Disaster At Bari


The British port authorities, when questioned, either did not know at that time or would not disclose for security reasons whether any of the ships carried poison gas. Alexander finally persuaded them to sketch the location of as many ships as they could recall, hoping that by correlating the deaths in the hospitals with the ship positions, he could narrow down his investigation to one or two of the Liberty vessels. He also alerted the military dock units to watch for any sign of chemical containers, had samples of the slimy harbor water analyzed, and ordered autopsies on the victims. His efforts paid off with dramatic suddenness when he received a telephone call from a British officer at the dock.

“We have just recovered a bomb casing from the floor of the harbor. It definitely contained mustard.”

Shortly afterward, the bomb casing was identified as an American-type M47A1 hundred-pound bomb. The sketch of the anchored ships indicated that most deaths occurred near ship No. 1, which was identified as the American merchant ship John Harvey . Finally—and reluctantly—the British port officials admitted that the manifest of the John Harvey listed a hundred tons of mustard bombs, intended for storage in Italy in case they were required for retaliation after an Axis poison-gas attack. It was obvious that when the ship exploded, the mustard in the bombs was released. Part of it mixed with the oily water of the harbor, part of it with the smoke clouds drifting toward the city.

There were 617 recorded mustard-gas casualties among the military and merchant-marine personnel at Bari on the night of December 2, 1943, and eighty-four victims died. The full count will never be known, nor will the number of civilians who died from the mustard ever be learned. When it is considered that of the 70,752 men hospitalized for poison gas in World War I, only 2 per cent died, the disaster at Bari is put in its true proportion. Seventeen ships were totally destroyed by the German bombers, and eight others were damaged—the worst shipping disaster suffered by the Allies during World War n with the exception of the Pearl Harbor attack.
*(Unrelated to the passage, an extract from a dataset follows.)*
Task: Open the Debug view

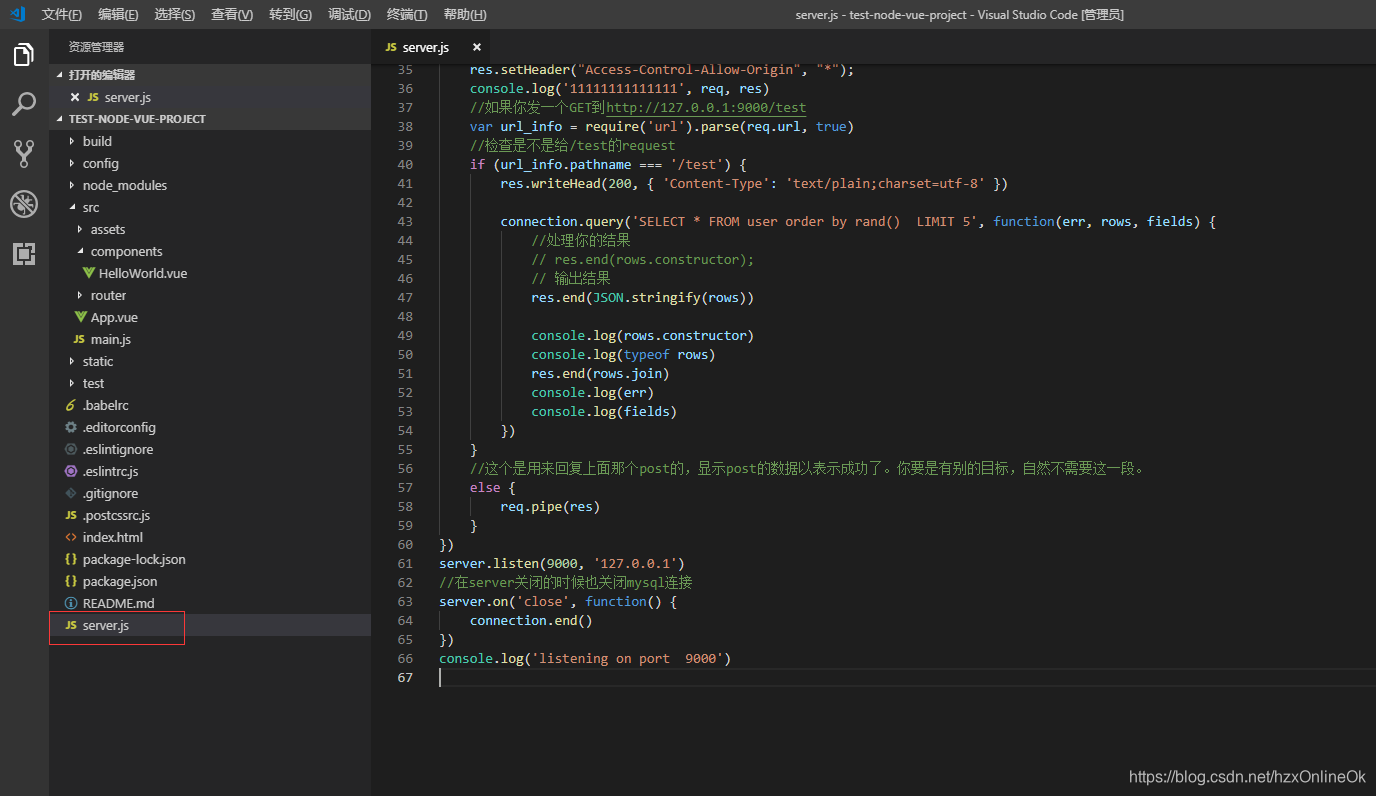Action: (x=24, y=198)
The Bari mustard tragedy was kept secret long after the end of World War II and is little known even today. It had far-reaching consequences, however. One lesson learned was the absolute necessity that those involved with the shipping of chemical agents should notify the proper officials immediately in case of a mishap or danger of a mishap. Very few of the mustard casualties need have died if their exposure to the poison gas had been known immediately. If the warning had been given at once, not only would the casualties have been treated differently, but many of the rescue personnel, crew members of the ships not sunk, and hospital personnel would not have suffered chemical burns as they did.


In addition, the action of the British officials made the situation worse. The British controlled the port, and they were extremely reluctant to admit that any Allied ship carried poison gas. Even when Alexander had proved beyond a doubt that the casualties were suffering from mustard exposure, Prime Minister Winston Churchill refused to permit any British medical reports to mention the mustard. The official reports, except for one or two preliminary reports issued before his ruling, stated that the burns should be listed as “ NYD ”—“not yet diagnosed.” This restriction prevented medical staffs in many of the outlying hospitals, where a large number of patients were taken, from knowing the victims’ true condition until too late, causing many unnecessary deaths.

Bari was the only major poison-gas incident of World War II. The tragedy was and is a grim reminder that all nations have secret stores of chemical agents ready for use against each other if the need arises. The victims of Bari, those who died and those who lived, learned the horrors of chemical warfare. Even in an age when the nuclear bomb is the ultimate in weapons, poison gas is still a fearful threat. Let the user beware.